If ever there was a time to write a book about self-portraits, this must be it. ‘Past interest in the genre,’ James Hall tells us in his introduction to this cultural history, ‘is overshadowed by the obsession with self-portraiture during the last 40 years.’ What he could not have foreseen was that self-portraiture would feature in the mainstream news as never before over the last six months or so.
Firstly, the Oxford English Dictionary announced that ‘selfie’ was their word of the year for 2013, spawning a noisy debate about photographic self-portraiture. Next, David Cameron, Barack Obama and Helle Thorning-Schmidt were spotted taking a selfie at Nelson Mandela’s memorial service — an act that merited global news coverage. And throughout this time the National Portrait Gallery in London has been pursuing a high-profile campaign to save a late Van Dyck self-portrait from export, a campaign which, thanks to the Duchess of Cambridge, has now reached the pages of Hello!
Topical it might be, but modish this book is not. Ranging from Akhenaten’s chief sculptor to Tracey Emin and drawing on art-historical, historical, philosophical and literary sources covering the three-and-a-half millennia of the intervening period, this is a stimulating and demanding book that requires an equally serious engagement from any reader.
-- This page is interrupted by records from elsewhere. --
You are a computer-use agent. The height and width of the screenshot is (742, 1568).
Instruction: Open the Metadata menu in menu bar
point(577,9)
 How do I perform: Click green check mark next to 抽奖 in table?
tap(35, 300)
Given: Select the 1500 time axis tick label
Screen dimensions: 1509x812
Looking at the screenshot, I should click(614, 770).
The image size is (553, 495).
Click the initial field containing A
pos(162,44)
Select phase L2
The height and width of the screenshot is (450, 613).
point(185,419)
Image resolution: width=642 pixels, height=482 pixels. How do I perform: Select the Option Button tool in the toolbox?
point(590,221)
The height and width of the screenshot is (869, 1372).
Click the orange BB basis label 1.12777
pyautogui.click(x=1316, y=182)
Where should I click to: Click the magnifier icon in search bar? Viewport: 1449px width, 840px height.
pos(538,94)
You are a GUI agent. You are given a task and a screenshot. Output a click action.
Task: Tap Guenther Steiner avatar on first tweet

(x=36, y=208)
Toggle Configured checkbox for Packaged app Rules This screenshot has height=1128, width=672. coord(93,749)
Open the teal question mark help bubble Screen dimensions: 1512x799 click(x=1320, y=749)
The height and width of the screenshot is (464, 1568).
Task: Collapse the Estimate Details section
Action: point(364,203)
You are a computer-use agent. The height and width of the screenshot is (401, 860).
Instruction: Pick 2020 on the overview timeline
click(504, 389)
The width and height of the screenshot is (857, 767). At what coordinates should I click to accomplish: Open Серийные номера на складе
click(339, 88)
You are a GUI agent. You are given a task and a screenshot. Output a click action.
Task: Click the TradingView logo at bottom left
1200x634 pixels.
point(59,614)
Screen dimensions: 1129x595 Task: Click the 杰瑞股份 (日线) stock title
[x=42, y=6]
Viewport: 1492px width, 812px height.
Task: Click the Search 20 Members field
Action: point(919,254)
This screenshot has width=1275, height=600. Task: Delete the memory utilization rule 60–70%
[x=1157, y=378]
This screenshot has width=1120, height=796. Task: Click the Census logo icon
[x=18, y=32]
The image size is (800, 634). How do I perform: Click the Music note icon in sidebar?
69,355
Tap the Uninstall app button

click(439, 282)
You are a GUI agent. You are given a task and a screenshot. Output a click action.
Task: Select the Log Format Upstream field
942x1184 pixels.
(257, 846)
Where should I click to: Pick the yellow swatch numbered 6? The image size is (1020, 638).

Hall has devised a Linnaean system of classifying self-portraits, neatly dovetailing types with a chronology that begins in earnest with medieval manuscripts, looks at the development and use of mirrors, the artist’s social standing and the many purposes, artifices and psycho-dramas into which this most apparently straightforward genre can blossom.
The basic questions addressed in this book are the why and how of self-portraiture, and ranging widely in time and medium from the Christ-like image of Dürer and a gorgeous Artemisia Gentileschi to the ceramic jug portrait of Paul Gaugin, the multiple Antony Gormleys and the bizarre photograph of John Coplans that reduces him to a box with a couple of antennae, Hall’s work explores a series of case studies which seeks not so much to answer these questions as to identify the highlights, connections and points of departure in an evolving story.
There is no questioning the scholarship that lies behind this book, and although in his close readings of paintings there is inevitably room for disagreement, Hall’s intuitive observations often neatly hit the mark. Many of the images will be well known — the godfathers of self-portraiture, Rembrandt and Van Gogh, get their due — others will be less familiar. The life-size self-portrait of the late 15th-century sculptor Adam Kraft, crouching on the ground in St Lorenz’s church, Nuremberg and bearing on his back a 20-metre high ‘Sacrament House’, must be a sight to behold. As must Giovanni Paolo Lomazzo’s repellent self-portrait as the Abbot of the Accademia della Val di Blenio, described by Hall as ‘sultrily prepubertal — a knowing child prodigy’. And who would not like to have said that Rembrandt’s face, in his later self-portraits, ‘emerges into the light like a potato from peaty soil’.

Like so many art books, this one could do with more illustrations. Its handy size — suggesting a book to be read rather than one to be dipped into for the pictures — is a blessing, but the selection of images must have necessitated a painful process of weeding out. Michelangelo Cerquozzi’s double-sided portrait of a connoisseur, for example:
He is a dapper youth holding out a piece of paper with a flourish…. on the reverse Cerquozzi has painted the same scene from behind the sitter, and now, looking out at us, we see a grotesque self-portrait of the craven money-grabbing painter grinning and wearing the crown of Midas.
Fascinating, but even more so if we could see it.
Self-portraits are not per se interesting, other than for their documentary value. A dull self-portrait is a dull painting — even the great Medici collection of self-portraits housed in the Vasari Corridor in the Uffizi in Florence, when cut down to a standard size and hung in regimented rows, must, as Hall suggests, have been peculiarly dispiriting, ‘like a catacomb or prison for painters’. But a good self-portrait has, as he also demonstrates, an interest beyond the medium itself — it is a conscious or subconscious manifesto for the artist’s work, his life and his times.
This book will give you chapter, verse and line and if it’s further illustration that is required, simply drop in to the National Portrait Gallery and have a look at the glorious Van Dyck. Hall may well have been lucky in his timing, with all the contemporary focus on his subject; but so too are we to have almost within our grasp one of the most eloquent examples of the genre explored here in such depth.